* _Data for the task_

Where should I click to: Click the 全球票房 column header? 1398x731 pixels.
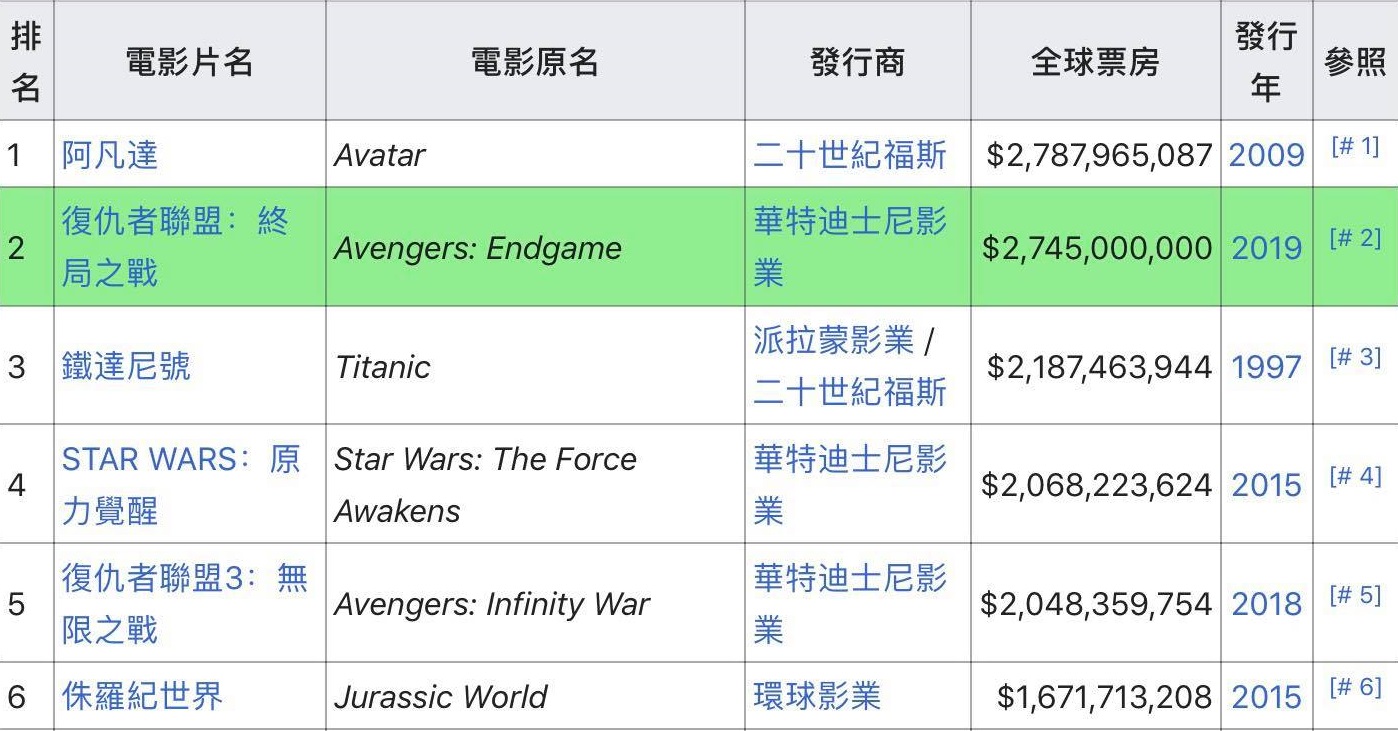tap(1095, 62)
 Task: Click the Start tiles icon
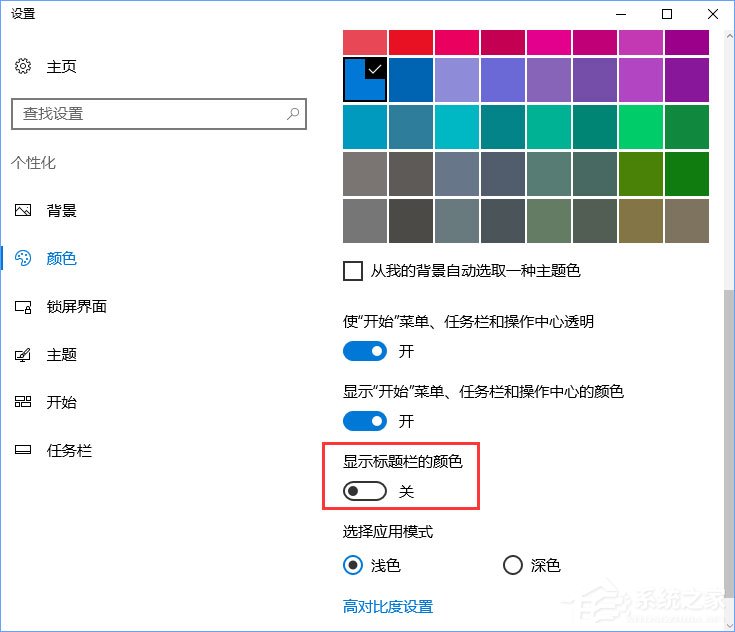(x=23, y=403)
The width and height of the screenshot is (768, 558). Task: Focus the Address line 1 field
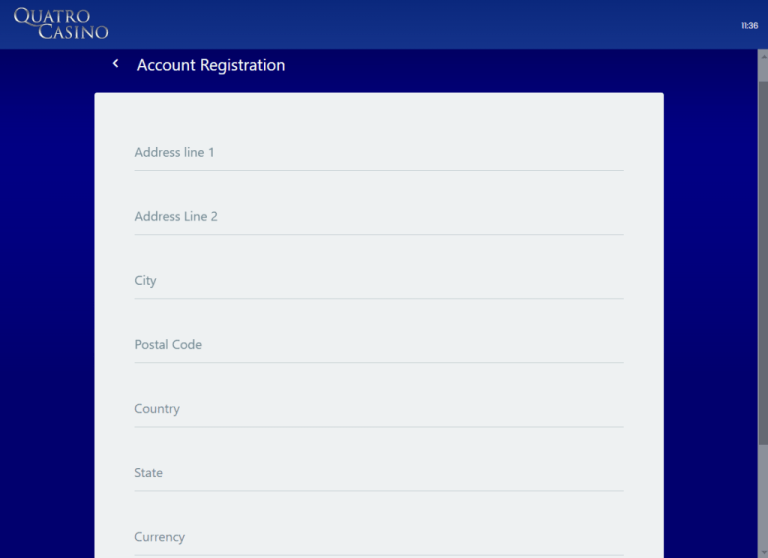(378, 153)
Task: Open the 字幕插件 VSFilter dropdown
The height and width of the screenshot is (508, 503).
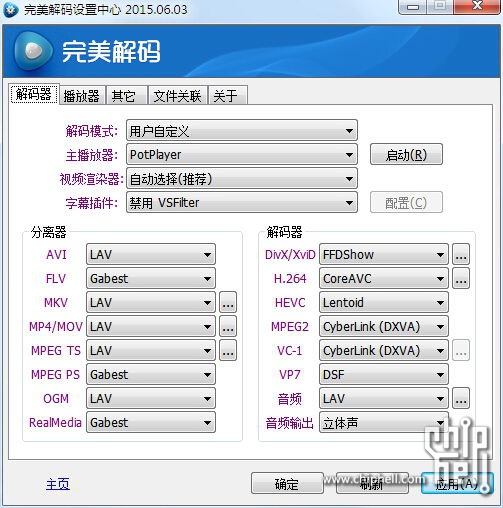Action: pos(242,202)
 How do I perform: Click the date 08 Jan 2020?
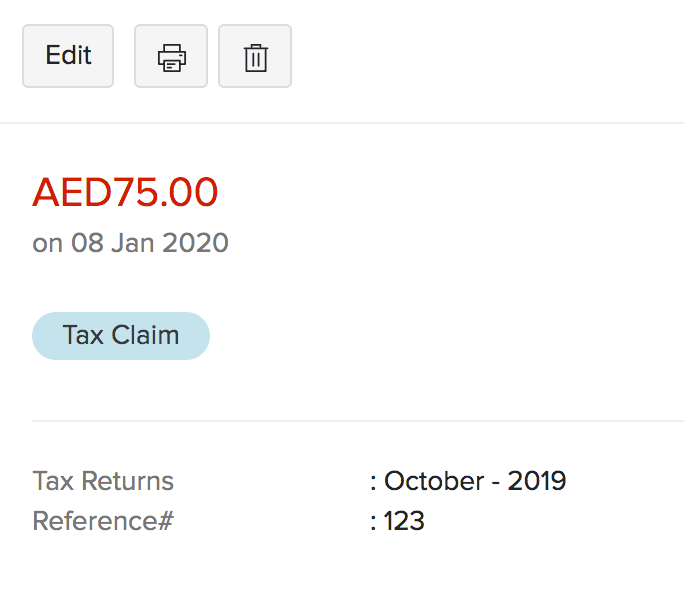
...
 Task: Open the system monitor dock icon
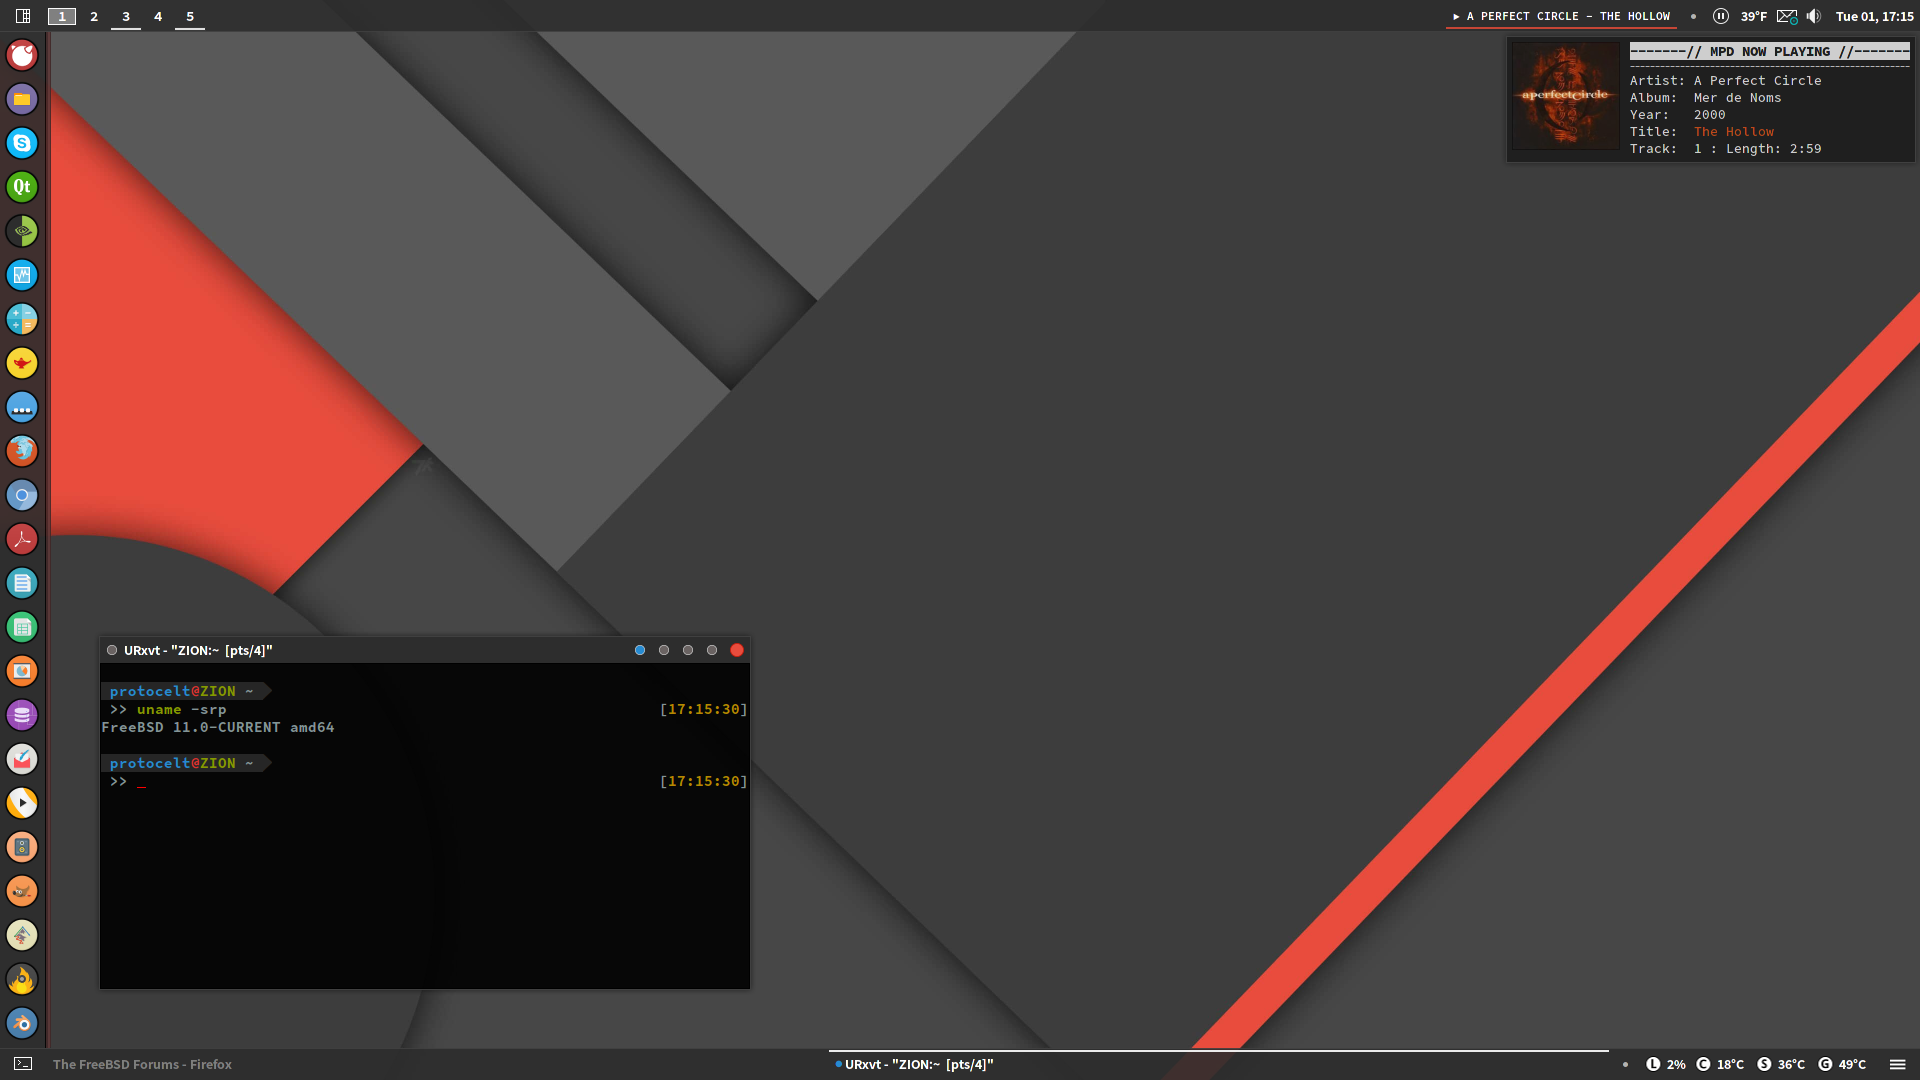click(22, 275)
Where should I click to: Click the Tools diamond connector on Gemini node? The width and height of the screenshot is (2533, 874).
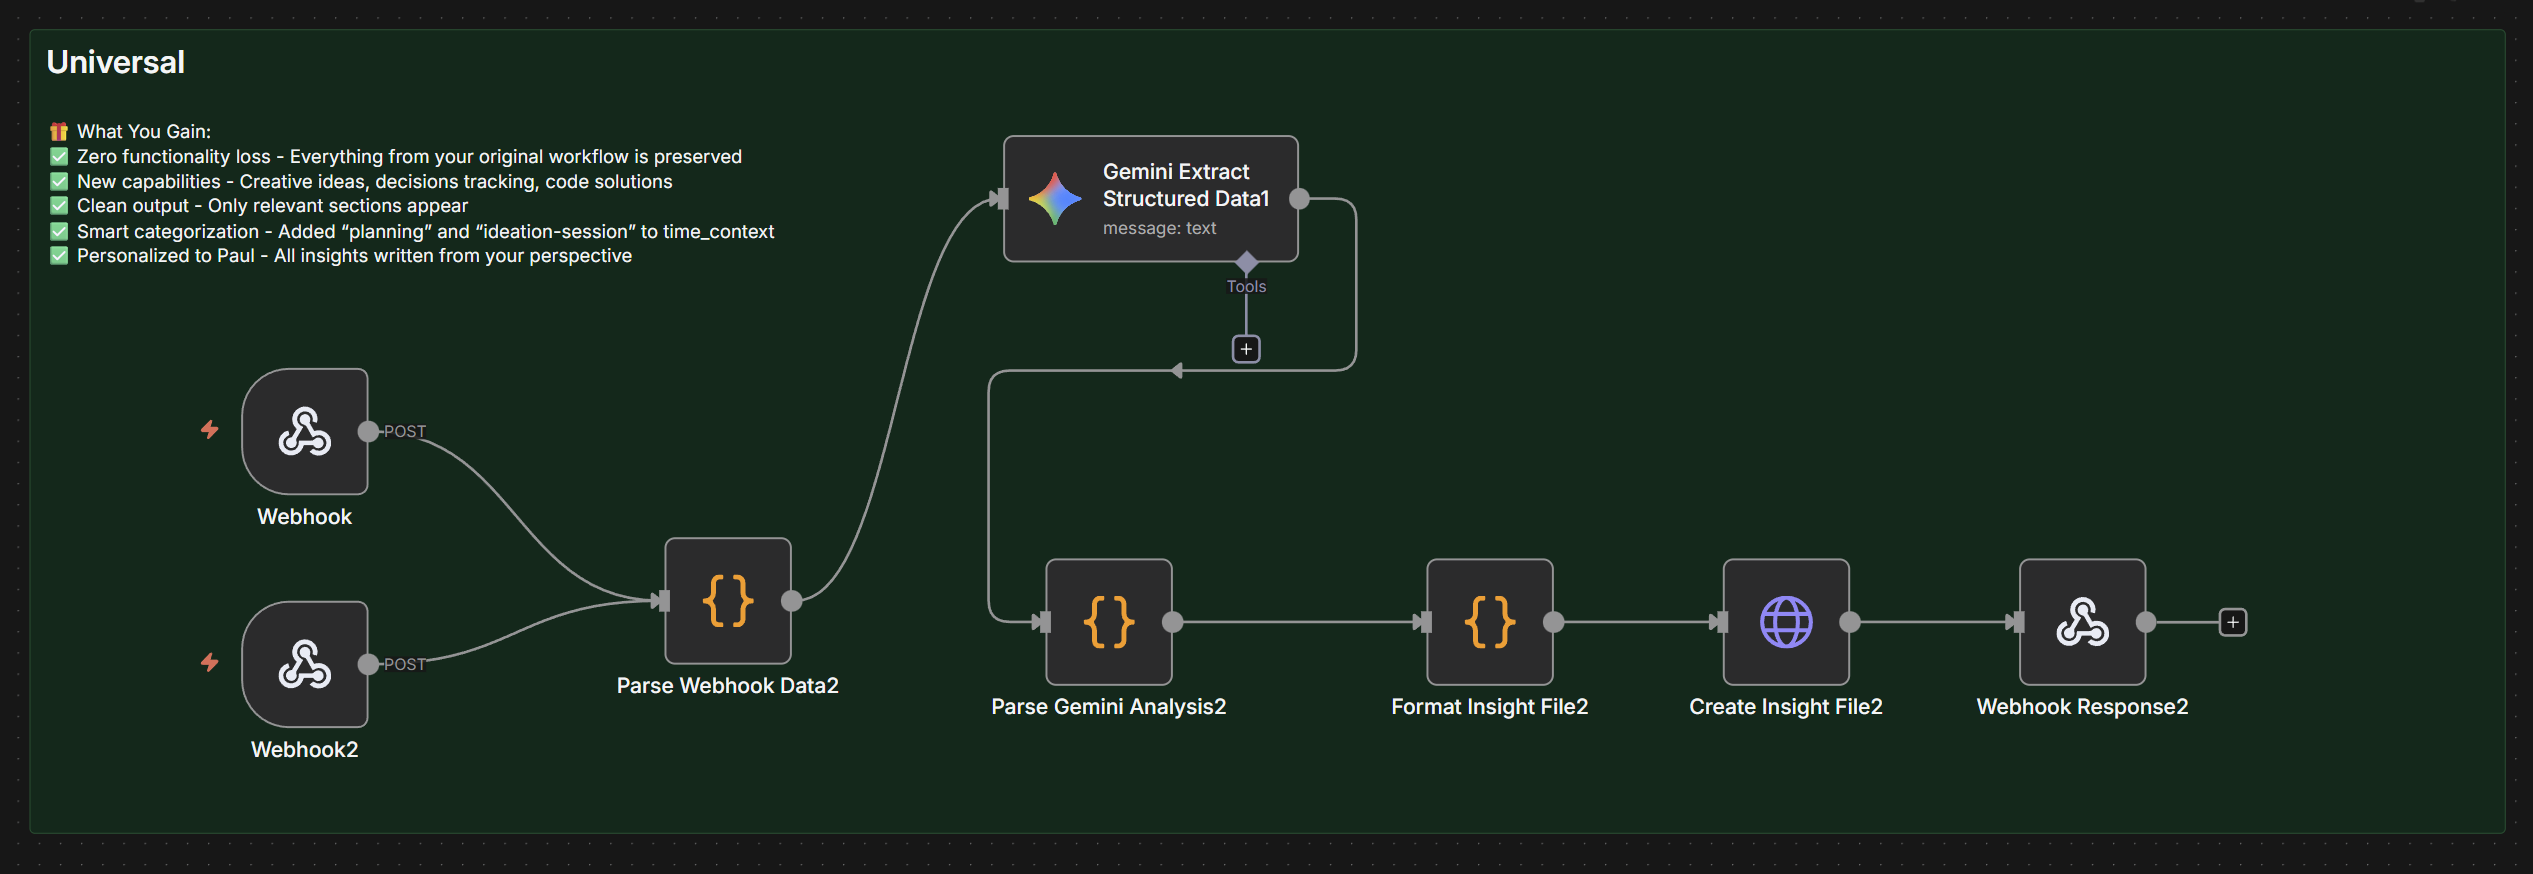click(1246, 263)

* _Task instructions_
Copy out the listing word for word, starting with the line that contains "Where should I click to: Click the 全球票房" and stopping after the line that contains "How do I perform: Click". Leave the pictures out of your copy.

* _Task solution_
Where should I click to: Click the 全球票房 column header? 1398x731 pixels.
tap(1095, 62)
 Task: Click the Start tiles icon
(x=23, y=403)
The width and height of the screenshot is (768, 558). Task: Focus the Address line 1 field
(378, 153)
Task: Open the 字幕插件 VSFilter dropdown
The height and width of the screenshot is (508, 503).
Action: pos(242,202)
 How do I perform: Click the date 08 Jan 2020?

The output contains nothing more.